Task objective: Answer with a single number: the count of lines below that hold "Viewport".

Dataset entries:

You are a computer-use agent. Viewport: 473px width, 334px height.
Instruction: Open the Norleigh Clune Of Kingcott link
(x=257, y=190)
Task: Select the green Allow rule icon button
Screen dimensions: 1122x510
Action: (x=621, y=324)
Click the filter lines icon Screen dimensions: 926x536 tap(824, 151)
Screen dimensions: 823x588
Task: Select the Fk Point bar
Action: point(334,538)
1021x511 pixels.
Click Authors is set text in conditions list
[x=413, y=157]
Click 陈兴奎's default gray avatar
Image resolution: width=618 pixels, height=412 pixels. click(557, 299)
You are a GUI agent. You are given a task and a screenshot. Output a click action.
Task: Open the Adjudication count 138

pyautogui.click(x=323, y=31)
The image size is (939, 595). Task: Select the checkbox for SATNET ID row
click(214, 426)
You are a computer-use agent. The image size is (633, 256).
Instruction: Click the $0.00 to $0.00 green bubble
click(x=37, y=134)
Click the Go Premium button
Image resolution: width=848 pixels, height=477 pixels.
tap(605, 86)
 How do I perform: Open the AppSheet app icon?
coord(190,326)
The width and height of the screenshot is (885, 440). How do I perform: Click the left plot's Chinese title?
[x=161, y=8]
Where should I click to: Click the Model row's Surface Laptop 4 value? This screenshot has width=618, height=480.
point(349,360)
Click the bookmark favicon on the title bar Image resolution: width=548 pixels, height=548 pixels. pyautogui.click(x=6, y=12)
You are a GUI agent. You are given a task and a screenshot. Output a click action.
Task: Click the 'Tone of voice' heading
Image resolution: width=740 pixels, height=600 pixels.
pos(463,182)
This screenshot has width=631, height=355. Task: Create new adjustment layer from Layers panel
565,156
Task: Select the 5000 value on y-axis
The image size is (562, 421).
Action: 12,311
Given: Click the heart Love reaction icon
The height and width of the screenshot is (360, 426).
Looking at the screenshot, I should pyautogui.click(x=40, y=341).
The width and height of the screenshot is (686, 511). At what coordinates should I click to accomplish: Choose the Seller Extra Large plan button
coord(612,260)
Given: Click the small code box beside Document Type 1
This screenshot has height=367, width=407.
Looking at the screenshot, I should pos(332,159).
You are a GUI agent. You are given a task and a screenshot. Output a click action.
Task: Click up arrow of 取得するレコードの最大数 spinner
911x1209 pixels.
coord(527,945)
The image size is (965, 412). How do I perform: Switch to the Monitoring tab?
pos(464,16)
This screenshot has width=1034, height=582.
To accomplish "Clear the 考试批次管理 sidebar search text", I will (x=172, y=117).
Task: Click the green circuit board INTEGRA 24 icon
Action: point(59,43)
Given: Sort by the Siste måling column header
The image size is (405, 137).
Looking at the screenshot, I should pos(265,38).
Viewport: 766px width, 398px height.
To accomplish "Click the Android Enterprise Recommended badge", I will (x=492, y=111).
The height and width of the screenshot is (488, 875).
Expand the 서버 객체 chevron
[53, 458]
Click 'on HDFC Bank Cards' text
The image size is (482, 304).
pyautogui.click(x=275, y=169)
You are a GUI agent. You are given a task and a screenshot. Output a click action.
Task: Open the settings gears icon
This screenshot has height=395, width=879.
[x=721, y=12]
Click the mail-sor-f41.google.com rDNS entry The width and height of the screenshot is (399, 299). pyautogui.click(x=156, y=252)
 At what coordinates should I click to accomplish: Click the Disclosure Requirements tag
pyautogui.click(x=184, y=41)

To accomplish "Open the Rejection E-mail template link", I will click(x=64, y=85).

Reply to the exercise: 2